Reklama

Sześć zasad używania błyszczyka

Jeden ruch ręki i usta lśnią! Jest jednak kilka rzeczy, o których warto wiedzieć, by wykorzystać wszystkie możliwości tego kosmetyku.

1. Nakładaj go na gładkie wargi. Dotyczy to przede wszystkim błyszczyków kolorowych i z brokatowymi drobinkami. Jeśli wargi są wysuszone albo spierzchnięte, błyszczyk ich nie wygładzi, tylko podkreśli nie najlepszy wygląd. Dlatego przed zrobieniem makijażu wygładź je i usuń zadziorki wysuszonego naskórka. Możesz delikatnie wymasować wargi miękką szczoteczką do zębów albo palcem zanurzonym w sodzie oczyszczonej (tej, której używa się w kuchni). Potem na kilka minut posmaruj je cienko pomadką wazelinową. Na koniec nałóż błyszczyk.

Reklama

2. Poprzestań na jednej, dość cienkiej warstwie. Jeśli nałożysz za dużo błyszczyka, na pewno będzie wypływał za kontur warg. Poza tym zaczniesz go odruchowo oblizywać, a więc makijaż szybko zniknie.

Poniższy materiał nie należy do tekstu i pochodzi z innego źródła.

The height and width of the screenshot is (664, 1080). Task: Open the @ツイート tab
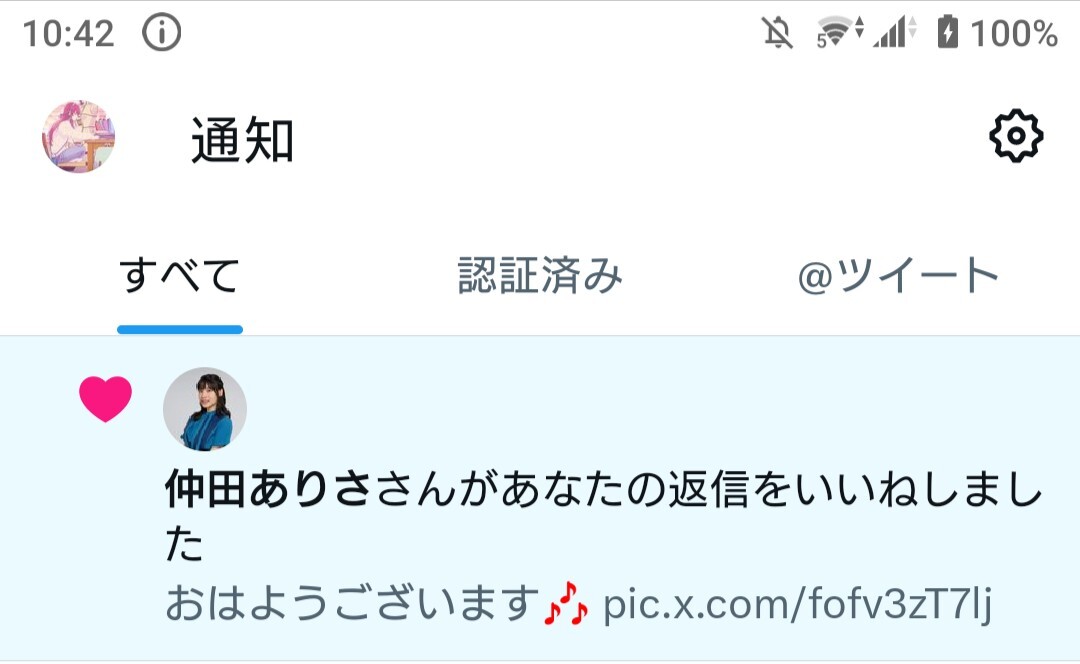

3. Jeśli chcesz, by wargi wyglądały na pełniejsze niż są w rzeczywistości, wybieraj błyszczyki mocno lśniące i bardzo jasne. Możesz też przetestować w drogerii błyszczyki nazywane powiększającymi usta. Zawierają one różne wyciągi, np. z papryczki chili, cynamonu, imbiru, albo mentol.

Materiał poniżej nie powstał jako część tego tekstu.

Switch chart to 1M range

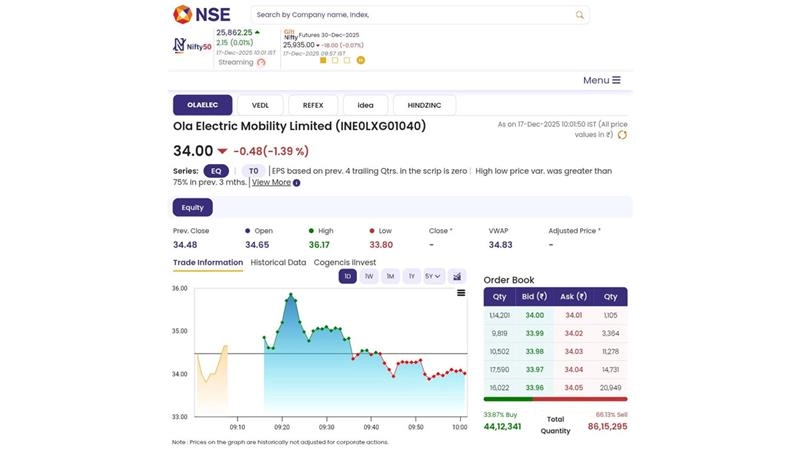tap(390, 276)
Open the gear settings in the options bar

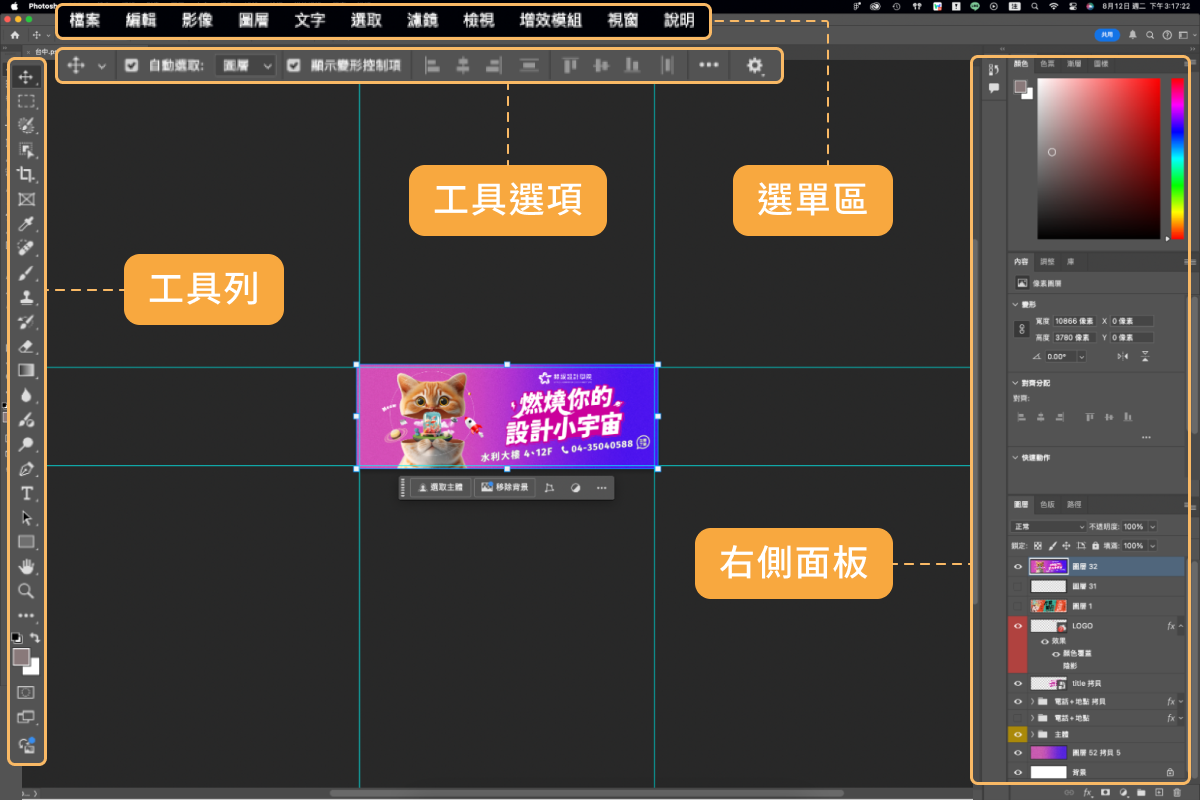[755, 65]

Te składniki leciutko drażnią naskórek, pobudzają krążenie krwi i dlatego na pewien czas mogą wywołać wrażenie, że usta stały się większe.

4. Jeśli chcesz optycznie zmniejszyć usta, maluj je błyszczykiem o minimalnym połysku i naturalnym kolorze. Unikaj wszystkiego, co zwraca uwagę, a więc lśniących drobinek, mocnego połysku, bardzo jaskrawych barw.

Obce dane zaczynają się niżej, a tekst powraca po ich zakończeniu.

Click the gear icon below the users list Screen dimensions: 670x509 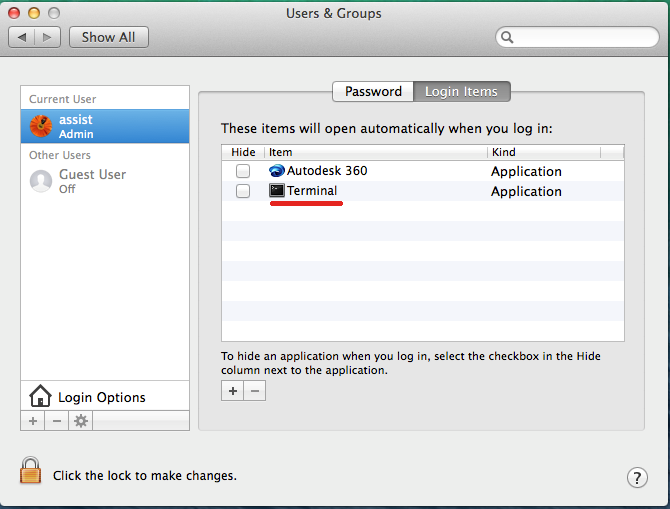coord(81,421)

5. Nanosząc błyszczyk na usta pomalowane już szminką, rób to oszczędnie. Może on, co prawda, dodać szmince blasku albo ładnie podkreślić jej kolor, ale zmniejsza trwałość makijażu. Nie pokrywaj wtedy błyszczykiem całych ust - połóż kroplę tylko na środku dolnej i górnej wargi. Dzięki temu trikowi usta wydadzą się bardziej wypukłe!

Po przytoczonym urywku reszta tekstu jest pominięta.